Platforms for advertising were the first to realize this. Targeting accuracy was what made Meta a juggernaut, not just the volume of ads. Smaller apps, including those not intended for advertising, are now subject to the same rule. Data from a sleep-tracking app with only 30,000 users may nevertheless be useful for consumer electronics, healthcare research, or insurance modeling.

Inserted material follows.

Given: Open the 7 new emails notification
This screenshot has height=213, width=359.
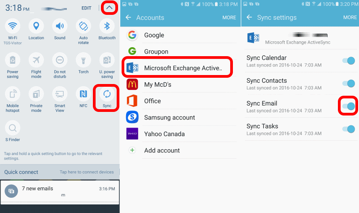Looking at the screenshot, I should 60,191.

The pressure to introduce paid features early has been greatly lessened by this type of indirect monetization. Rather, it allows developers to improve their experience while the data discreetly builds up in the background. The organization gains influence in product planning, collaborations, and potentially fundraising rounds once that dataset reaches critical mass.
One of the founders of a mental health app said during a panel I moderated last year that they had not yet made a profit but had been approached by three acquisition companies. Why? due to the fact that their dataset contained finely structured, anonymized behavioral insights related to sleep patterns, emotional journaling, and even background noise. That’s gold for a wellness platform or pharmaceutical company.
Naturally, not all data is created equal. Data that is organized, granular, and ethically gathered is particularly noteworthy. These days, especially creative apps are developing data strategies from the beginning, planning each contact with transparency, purpose, and machine-readability in mind. When it comes to internal automation and product revisions, this proactive approach makes data not only informative but extremely efficient.
Some applications guarantee the security and decentralization of the data they collect by incorporating blockchain or edge computing technology, which has proven very comforting in regulated markets. Additionally, having consent-based data is now more than just a matter of compliance—it’s a competitive advantage with the implementation of privacy-first regulations like GDPR.
Many of these apps now co-create with bigger entities through strategic alliances, providing access to anonymised analytics in return for funding, reach, or technological assistance. Compared to advertisements or subscriptions, this strategy frequently keeps the lights on for early-stage firms.
The question of whether data matters has been replaced by the question of how it is used. Many applications use the data they gather to create dashboards that help with product-market fit, churn reduction, and logistics. Internally, this results in a leaner, sharper operation that uses less resources to operate more quickly.
However, these apps can appear to be merely repeating themselves from the outside. No showy launches, no income increases. Under the hood, however, they are creating maps of human behavior that, when combined with AI, enable businesses to predict demand, shape habits, and address issues before users even report them.
The finest aspect? Users gain as well. Features become seamless, algorithms get smarter, and recommendations get more individualized. Tech goods are subtly changing from static tools to responsive systems thanks to this feedback loop.
Even non-tech investors have started to see the benefits of real-time, context-rich data since the emergence of AI personalization. They are supporting applications that collect sentiment, motion, or even biometrics in order to improve user experiences and enable more intelligent automation, not to resell.
I don’t seek for flashy product releases when I consider the next big tech values. I search for cluttered data logs, heatmap-covered dashboards, and founders who can explain to me why a user tapped twice rather than once. The value is concealed there, gradually and quietly developing beneath the surface.
In the end, an app can be profitable without charging you. It only needs to understand you better than anybody else and know how much the perfect spouse values that understanding.